→ **Problem details**
Each record is to be written out exactly as it appears.
START Source information
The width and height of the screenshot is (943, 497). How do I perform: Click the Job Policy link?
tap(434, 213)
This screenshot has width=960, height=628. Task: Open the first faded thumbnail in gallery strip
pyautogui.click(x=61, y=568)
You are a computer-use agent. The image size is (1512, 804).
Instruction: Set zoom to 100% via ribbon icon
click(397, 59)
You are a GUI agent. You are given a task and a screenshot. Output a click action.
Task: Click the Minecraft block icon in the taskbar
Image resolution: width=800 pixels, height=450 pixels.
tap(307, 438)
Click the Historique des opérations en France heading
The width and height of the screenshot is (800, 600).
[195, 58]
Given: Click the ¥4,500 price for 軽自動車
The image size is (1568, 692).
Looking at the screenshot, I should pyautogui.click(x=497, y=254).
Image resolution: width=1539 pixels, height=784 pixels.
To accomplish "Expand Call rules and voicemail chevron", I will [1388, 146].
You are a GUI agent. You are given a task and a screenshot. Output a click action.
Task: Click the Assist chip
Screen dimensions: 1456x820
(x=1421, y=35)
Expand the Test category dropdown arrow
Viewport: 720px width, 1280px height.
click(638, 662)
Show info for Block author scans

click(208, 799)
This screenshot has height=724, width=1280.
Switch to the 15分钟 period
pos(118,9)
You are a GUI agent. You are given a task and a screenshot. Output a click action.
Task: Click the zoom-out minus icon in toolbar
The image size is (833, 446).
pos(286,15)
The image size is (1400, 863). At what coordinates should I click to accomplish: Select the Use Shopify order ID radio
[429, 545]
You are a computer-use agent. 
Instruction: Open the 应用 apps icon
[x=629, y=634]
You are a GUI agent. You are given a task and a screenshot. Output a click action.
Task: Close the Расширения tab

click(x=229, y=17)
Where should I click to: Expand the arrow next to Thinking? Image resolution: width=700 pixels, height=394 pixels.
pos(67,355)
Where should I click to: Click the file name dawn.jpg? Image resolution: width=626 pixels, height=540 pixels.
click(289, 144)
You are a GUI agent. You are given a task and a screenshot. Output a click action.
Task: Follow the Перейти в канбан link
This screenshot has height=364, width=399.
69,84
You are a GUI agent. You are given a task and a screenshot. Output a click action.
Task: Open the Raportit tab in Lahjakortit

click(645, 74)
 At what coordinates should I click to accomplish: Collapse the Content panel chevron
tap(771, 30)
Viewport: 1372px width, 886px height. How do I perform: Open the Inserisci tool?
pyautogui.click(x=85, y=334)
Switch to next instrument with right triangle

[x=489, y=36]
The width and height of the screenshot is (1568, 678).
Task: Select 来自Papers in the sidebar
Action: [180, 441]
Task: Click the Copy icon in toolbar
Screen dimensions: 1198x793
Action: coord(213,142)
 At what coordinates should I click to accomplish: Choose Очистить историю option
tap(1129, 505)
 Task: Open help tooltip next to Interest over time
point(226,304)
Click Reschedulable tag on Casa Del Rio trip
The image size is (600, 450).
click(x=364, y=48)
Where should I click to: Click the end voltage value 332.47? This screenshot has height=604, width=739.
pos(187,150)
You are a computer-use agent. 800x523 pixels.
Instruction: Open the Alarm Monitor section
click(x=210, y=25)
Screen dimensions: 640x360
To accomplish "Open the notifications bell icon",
END Source information
→ **The completed task**
The width and height of the screenshot is (943, 497). How do I perform: Click the Job Policy link?
tap(434, 213)
This screenshot has width=960, height=628. Task: Open the first faded thumbnail in gallery strip
pyautogui.click(x=61, y=568)
You are a computer-use agent. The image size is (1512, 804).
Instruction: Set zoom to 100% via ribbon icon
click(397, 59)
You are a GUI agent. You are given a task and a screenshot. Output a click action.
Task: Click the Minecraft block icon in the taskbar
Image resolution: width=800 pixels, height=450 pixels.
tap(307, 438)
Click the Historique des opérations en France heading
The width and height of the screenshot is (800, 600).
[195, 58]
Given: Click the ¥4,500 price for 軽自動車
The image size is (1568, 692).
Looking at the screenshot, I should pyautogui.click(x=497, y=254).
Image resolution: width=1539 pixels, height=784 pixels.
To accomplish "Expand Call rules and voicemail chevron", I will [1388, 146].
You are a GUI agent. You are given a task and a screenshot. Output a click action.
Task: Click the Assist chip
Screen dimensions: 1456x820
(x=1421, y=35)
Expand the Test category dropdown arrow
Viewport: 720px width, 1280px height.
click(638, 662)
Show info for Block author scans

click(208, 799)
This screenshot has height=724, width=1280.
Switch to the 15分钟 period
pos(118,9)
You are a GUI agent. You are given a task and a screenshot. Output a click action.
Task: Click the zoom-out minus icon in toolbar
The image size is (833, 446).
pos(286,15)
The image size is (1400, 863). At what coordinates should I click to accomplish: Select the Use Shopify order ID radio
[429, 545]
You are a computer-use agent. 
Instruction: Open the 应用 apps icon
[x=629, y=634]
You are a GUI agent. You are given a task and a screenshot. Output a click action.
Task: Close the Расширения tab

click(x=229, y=17)
Where should I click to: Expand the arrow next to Thinking? Image resolution: width=700 pixels, height=394 pixels.
pos(67,355)
Where should I click to: Click the file name dawn.jpg? Image resolution: width=626 pixels, height=540 pixels.
click(289, 144)
You are a GUI agent. You are given a task and a screenshot. Output a click action.
Task: Follow the Перейти в канбан link
This screenshot has height=364, width=399.
69,84
You are a GUI agent. You are given a task and a screenshot. Output a click action.
Task: Open the Raportit tab in Lahjakortit

click(645, 74)
 At what coordinates should I click to accomplish: Collapse the Content panel chevron
tap(771, 30)
Viewport: 1372px width, 886px height. How do I perform: Open the Inserisci tool?
pyautogui.click(x=85, y=334)
Switch to next instrument with right triangle

[x=489, y=36]
The width and height of the screenshot is (1568, 678).
Task: Select 来自Papers in the sidebar
Action: [180, 441]
Task: Click the Copy icon in toolbar
Screen dimensions: 1198x793
Action: coord(213,142)
 At what coordinates should I click to accomplish: Choose Очистить историю option
tap(1129, 505)
 Task: Open help tooltip next to Interest over time
point(226,304)
Click Reschedulable tag on Casa Del Rio trip
The image size is (600, 450).
click(x=364, y=48)
Where should I click to: Click the end voltage value 332.47? This screenshot has height=604, width=739.
pos(187,150)
You are a computer-use agent. 800x523 pixels.
Instruction: Open the Alarm Monitor section
click(x=210, y=25)
Screen dimensions: 640x360
To accomplish "Open the notifications bell icon",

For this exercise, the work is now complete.